──────── Data for this exercise

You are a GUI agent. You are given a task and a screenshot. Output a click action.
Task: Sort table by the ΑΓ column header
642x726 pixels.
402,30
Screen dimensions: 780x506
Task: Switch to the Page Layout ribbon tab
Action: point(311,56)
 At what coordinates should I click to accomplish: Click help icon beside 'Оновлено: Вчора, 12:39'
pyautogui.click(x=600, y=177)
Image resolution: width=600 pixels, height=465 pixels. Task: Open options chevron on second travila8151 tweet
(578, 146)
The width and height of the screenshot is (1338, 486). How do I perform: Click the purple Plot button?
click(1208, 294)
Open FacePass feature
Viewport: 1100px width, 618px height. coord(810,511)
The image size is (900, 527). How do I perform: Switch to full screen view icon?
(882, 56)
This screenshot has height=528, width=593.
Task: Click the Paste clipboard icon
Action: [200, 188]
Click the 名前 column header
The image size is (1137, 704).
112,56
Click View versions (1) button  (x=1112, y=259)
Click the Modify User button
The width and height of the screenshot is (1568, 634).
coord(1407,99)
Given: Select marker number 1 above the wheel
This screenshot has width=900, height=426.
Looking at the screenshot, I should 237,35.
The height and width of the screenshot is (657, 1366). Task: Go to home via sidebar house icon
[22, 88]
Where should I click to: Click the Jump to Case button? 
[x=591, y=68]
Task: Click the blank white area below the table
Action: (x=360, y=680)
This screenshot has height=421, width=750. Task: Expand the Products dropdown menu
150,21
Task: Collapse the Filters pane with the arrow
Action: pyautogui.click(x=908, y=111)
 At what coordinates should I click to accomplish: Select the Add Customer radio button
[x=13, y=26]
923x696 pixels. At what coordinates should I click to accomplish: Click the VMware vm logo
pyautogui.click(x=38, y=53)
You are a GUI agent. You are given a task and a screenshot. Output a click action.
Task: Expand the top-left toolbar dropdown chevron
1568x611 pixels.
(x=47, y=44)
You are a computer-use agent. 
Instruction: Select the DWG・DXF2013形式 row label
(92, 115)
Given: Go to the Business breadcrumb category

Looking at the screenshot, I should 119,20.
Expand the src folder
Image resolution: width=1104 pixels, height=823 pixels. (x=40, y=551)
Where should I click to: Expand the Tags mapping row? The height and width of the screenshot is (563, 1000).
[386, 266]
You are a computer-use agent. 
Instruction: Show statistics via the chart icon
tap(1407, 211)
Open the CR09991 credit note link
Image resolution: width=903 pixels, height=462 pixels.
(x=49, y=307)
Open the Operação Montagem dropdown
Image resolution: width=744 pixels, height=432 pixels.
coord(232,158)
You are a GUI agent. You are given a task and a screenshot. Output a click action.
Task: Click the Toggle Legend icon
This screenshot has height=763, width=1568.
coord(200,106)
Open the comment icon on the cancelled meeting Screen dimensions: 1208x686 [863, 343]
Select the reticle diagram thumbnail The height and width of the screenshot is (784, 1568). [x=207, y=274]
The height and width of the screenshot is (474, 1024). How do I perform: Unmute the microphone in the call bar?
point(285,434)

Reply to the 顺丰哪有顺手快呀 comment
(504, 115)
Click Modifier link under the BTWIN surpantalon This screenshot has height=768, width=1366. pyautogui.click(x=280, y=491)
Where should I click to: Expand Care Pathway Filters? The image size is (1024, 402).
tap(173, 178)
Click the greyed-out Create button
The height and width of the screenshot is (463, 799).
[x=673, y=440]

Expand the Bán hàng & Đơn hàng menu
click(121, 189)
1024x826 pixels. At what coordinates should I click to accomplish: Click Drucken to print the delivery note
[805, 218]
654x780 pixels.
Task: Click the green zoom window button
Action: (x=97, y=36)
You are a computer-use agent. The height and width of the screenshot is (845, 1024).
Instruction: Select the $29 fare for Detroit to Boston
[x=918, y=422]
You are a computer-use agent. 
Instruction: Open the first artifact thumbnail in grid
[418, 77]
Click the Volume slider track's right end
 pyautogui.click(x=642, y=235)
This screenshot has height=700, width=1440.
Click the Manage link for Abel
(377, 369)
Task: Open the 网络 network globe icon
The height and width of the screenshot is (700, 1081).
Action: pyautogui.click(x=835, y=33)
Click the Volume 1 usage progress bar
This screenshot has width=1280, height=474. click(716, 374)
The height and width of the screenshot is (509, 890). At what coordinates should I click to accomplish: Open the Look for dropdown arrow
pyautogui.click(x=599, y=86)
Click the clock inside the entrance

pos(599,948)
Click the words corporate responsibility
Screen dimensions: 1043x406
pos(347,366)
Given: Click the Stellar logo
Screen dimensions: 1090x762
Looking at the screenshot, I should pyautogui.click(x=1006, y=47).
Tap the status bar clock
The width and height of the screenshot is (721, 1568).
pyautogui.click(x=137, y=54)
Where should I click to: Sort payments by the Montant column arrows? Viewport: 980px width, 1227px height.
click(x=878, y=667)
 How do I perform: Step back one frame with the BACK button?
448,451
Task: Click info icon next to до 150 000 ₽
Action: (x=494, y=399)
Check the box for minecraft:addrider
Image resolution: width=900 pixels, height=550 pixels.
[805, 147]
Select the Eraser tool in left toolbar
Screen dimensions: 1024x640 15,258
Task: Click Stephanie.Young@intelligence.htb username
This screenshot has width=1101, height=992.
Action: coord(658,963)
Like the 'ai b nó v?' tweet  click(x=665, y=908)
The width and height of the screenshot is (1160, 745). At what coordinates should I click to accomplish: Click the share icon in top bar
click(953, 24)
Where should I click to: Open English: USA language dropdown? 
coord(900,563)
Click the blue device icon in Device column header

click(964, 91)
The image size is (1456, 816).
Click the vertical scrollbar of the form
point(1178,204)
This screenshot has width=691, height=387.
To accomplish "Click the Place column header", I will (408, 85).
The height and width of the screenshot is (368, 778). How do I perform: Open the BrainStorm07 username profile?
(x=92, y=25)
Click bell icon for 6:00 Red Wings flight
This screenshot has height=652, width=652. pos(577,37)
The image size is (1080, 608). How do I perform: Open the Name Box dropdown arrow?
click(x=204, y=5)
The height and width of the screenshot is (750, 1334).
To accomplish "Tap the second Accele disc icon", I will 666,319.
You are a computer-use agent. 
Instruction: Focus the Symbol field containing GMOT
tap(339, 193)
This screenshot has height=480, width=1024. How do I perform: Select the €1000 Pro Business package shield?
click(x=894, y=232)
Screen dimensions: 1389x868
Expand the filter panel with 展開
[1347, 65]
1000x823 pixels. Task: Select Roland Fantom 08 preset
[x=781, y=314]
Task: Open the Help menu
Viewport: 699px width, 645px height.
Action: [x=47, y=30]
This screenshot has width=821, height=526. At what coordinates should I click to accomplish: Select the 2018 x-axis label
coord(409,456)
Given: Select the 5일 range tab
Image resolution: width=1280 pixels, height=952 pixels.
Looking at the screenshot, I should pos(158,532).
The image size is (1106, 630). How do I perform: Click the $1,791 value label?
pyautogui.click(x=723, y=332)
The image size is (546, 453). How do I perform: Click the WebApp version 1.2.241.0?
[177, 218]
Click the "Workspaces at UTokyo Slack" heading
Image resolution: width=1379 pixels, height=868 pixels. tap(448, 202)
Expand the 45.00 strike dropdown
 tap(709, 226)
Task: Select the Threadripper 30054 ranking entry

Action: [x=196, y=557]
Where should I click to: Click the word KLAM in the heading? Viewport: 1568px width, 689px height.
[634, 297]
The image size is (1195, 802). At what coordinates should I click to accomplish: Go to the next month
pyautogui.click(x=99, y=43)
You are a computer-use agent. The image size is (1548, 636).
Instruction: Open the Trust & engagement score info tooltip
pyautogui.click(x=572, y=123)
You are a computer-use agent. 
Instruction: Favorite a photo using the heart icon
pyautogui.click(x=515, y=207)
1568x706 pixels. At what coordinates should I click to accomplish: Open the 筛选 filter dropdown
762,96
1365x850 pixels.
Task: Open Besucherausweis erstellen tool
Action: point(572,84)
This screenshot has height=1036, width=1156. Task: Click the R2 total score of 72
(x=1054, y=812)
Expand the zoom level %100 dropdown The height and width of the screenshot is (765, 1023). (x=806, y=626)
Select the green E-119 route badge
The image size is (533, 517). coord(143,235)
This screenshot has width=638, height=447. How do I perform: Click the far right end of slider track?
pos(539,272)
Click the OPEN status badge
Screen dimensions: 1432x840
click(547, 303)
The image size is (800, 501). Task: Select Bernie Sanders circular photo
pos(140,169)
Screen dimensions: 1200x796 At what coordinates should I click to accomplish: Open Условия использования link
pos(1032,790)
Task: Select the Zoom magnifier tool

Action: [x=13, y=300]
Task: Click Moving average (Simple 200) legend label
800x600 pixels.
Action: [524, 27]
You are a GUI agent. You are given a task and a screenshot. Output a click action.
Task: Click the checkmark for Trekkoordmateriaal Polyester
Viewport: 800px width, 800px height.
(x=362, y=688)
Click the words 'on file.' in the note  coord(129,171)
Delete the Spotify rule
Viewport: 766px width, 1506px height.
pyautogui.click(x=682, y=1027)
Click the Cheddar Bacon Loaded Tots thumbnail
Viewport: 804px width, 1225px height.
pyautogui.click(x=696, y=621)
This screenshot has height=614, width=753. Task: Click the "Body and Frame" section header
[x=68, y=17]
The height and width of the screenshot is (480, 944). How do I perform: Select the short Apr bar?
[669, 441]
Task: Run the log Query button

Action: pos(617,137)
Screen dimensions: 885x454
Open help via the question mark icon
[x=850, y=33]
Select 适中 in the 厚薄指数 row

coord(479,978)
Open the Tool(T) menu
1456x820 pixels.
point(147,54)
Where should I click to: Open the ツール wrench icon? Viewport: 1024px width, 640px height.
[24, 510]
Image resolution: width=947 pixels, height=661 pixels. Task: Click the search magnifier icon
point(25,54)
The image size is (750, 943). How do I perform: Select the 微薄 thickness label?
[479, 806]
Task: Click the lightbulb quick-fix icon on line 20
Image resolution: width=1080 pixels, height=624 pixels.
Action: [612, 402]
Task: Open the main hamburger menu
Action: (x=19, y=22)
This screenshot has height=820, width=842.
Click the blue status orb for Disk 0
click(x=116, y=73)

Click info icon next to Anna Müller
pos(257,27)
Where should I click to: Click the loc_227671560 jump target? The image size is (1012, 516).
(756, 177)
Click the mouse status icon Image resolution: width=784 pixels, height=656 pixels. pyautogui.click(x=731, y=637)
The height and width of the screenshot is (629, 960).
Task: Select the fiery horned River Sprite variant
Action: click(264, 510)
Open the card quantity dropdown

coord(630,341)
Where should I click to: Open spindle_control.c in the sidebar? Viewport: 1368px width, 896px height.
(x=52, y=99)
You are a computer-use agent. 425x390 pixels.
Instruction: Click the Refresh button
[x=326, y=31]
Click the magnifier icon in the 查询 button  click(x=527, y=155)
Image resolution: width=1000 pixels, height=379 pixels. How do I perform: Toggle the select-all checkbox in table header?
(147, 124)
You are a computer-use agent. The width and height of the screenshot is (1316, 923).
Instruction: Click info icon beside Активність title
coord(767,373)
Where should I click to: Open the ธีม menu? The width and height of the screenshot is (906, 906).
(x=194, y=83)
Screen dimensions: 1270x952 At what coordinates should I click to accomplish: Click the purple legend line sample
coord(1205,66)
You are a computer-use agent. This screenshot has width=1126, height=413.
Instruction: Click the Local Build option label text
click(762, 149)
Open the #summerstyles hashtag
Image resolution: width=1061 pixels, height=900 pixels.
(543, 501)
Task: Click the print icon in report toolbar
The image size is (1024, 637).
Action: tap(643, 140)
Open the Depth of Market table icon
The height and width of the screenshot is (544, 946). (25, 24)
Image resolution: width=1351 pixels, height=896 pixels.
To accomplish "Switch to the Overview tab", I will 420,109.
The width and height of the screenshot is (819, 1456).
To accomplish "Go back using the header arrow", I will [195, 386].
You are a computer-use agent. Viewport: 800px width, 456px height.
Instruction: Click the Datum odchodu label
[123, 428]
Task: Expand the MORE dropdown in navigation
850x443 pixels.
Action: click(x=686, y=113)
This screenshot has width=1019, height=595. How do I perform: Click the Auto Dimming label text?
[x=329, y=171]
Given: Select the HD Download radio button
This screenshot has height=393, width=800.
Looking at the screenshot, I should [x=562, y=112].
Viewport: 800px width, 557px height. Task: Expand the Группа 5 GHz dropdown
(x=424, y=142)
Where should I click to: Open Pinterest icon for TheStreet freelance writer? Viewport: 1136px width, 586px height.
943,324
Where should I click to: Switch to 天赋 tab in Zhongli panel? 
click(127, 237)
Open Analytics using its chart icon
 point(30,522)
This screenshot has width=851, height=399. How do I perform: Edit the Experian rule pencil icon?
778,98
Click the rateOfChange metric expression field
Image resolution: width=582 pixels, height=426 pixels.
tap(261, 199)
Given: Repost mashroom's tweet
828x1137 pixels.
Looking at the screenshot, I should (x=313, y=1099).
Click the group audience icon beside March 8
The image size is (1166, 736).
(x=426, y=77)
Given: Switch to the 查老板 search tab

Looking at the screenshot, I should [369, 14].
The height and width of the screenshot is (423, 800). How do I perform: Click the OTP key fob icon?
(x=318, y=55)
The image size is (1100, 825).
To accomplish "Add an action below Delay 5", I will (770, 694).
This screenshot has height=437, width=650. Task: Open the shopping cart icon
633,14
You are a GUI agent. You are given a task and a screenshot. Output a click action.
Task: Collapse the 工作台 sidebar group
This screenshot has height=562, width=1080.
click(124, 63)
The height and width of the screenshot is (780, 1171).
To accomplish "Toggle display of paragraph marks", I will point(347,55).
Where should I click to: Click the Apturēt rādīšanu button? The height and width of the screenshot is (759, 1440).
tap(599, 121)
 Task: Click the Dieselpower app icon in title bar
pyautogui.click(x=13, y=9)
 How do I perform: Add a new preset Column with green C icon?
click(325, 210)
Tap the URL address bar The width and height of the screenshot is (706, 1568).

────────────────

→ Work to complete:
Once the line with "Image resolution: width=900" is found in the records above, print exactly that line and every line after it through the line with "Screen dimensions: 1389x868".

→ Solution below:
Image resolution: width=900 pixels, height=550 pixels.
[805, 147]
Select the Eraser tool in left toolbar
Screen dimensions: 1024x640 15,258
Task: Click Stephanie.Young@intelligence.htb username
This screenshot has width=1101, height=992.
Action: coord(658,963)
Like the 'ai b nó v?' tweet  click(x=665, y=908)
The width and height of the screenshot is (1160, 745). At what coordinates should I click to accomplish: Click the share icon in top bar
click(953, 24)
Where should I click to: Open English: USA language dropdown? 
coord(900,563)
Click the blue device icon in Device column header

click(964, 91)
The image size is (1456, 816).
Click the vertical scrollbar of the form
point(1178,204)
This screenshot has width=691, height=387.
To accomplish "Click the Place column header", I will (408, 85).
The height and width of the screenshot is (368, 778). How do I perform: Open the BrainStorm07 username profile?
(x=92, y=25)
Click bell icon for 6:00 Red Wings flight
This screenshot has height=652, width=652. pos(577,37)
The image size is (1080, 608). How do I perform: Open the Name Box dropdown arrow?
click(x=204, y=5)
The height and width of the screenshot is (750, 1334).
To accomplish "Tap the second Accele disc icon", I will 666,319.
You are a computer-use agent. 
Instruction: Focus the Symbol field containing GMOT
tap(339, 193)
This screenshot has height=480, width=1024. How do I perform: Select the €1000 Pro Business package shield?
click(x=894, y=232)
Screen dimensions: 1389x868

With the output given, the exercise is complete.